In chapter 4, I characterized how paternal presence in the natal nest and experimental handling experiences independently and synergistically affected age- specific behavioral suites. The presence or absence of the father during the rearing period contributed to aggression-related behavioral phenotypes, where animals reared without fathers were more socially permissive than animals reared with their fathers.

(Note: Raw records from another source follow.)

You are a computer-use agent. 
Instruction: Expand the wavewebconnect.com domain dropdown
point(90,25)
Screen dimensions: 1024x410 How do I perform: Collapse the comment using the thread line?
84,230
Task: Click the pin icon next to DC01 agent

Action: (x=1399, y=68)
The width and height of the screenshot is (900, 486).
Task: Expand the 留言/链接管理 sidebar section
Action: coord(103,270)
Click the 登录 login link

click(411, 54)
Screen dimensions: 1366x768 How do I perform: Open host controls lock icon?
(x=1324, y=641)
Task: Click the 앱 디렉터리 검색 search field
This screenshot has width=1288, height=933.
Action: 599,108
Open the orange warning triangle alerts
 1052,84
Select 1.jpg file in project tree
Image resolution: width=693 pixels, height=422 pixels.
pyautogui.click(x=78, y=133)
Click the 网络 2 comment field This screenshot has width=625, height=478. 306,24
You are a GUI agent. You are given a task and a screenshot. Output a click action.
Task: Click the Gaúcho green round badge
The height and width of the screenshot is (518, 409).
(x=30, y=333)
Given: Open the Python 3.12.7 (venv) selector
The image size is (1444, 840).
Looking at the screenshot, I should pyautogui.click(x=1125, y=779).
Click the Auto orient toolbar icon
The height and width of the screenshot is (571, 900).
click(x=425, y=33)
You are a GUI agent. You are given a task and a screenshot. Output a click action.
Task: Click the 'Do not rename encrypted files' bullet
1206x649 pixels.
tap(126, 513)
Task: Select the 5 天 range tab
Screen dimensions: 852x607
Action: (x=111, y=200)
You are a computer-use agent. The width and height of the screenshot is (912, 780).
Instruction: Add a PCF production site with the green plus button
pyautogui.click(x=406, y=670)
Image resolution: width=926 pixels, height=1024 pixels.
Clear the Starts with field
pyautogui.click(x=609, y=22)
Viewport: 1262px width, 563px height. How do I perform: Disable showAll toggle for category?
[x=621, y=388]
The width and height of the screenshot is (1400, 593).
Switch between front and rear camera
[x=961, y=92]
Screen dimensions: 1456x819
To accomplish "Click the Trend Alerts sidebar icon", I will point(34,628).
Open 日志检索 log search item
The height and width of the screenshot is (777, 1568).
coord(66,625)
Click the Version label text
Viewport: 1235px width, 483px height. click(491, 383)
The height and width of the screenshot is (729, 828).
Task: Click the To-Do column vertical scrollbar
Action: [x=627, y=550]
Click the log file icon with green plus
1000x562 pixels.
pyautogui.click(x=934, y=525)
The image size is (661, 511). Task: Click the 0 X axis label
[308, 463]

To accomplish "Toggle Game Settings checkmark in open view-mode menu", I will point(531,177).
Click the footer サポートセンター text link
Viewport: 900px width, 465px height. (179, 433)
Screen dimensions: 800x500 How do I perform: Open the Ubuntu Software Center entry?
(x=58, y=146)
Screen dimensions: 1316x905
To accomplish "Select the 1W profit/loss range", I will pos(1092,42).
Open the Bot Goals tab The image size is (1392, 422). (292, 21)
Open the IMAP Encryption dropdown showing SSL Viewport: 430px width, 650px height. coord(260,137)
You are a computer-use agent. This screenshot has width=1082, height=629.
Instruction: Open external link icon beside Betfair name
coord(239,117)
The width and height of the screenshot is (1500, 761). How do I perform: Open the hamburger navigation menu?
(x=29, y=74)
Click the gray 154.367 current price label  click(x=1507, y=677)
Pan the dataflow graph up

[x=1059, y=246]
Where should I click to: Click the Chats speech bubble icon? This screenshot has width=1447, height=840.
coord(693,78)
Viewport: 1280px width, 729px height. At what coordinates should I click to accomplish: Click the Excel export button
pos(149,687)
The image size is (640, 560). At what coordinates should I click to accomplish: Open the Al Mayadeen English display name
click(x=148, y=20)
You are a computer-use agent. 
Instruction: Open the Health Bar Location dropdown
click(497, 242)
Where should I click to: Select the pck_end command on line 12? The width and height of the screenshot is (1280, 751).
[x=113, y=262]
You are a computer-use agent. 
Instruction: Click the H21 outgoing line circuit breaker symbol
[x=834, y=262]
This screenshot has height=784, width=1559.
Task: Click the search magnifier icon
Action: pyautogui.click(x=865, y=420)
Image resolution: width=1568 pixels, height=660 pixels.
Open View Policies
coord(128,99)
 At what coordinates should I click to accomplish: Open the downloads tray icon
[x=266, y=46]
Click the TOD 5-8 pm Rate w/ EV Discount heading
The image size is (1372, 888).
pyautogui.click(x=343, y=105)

However, this effect was contingent upon age and handling condition (a method intended to increase pup-directed care), demonstrating that the influence of paternal presence on offspring behavior is not independent of these other biological and experience-dependent factors. Furthermore, the brains of adult offspring from handled families had more oxytocinergic neurons in hypothalamic cell groups compared to the brains of offspring from control families. However, this handling effect interacted with paternal presence for the PVN phenotype, demonstrating that interactions among the early environment are capable of exerting heterogenous effects for specific cell groups.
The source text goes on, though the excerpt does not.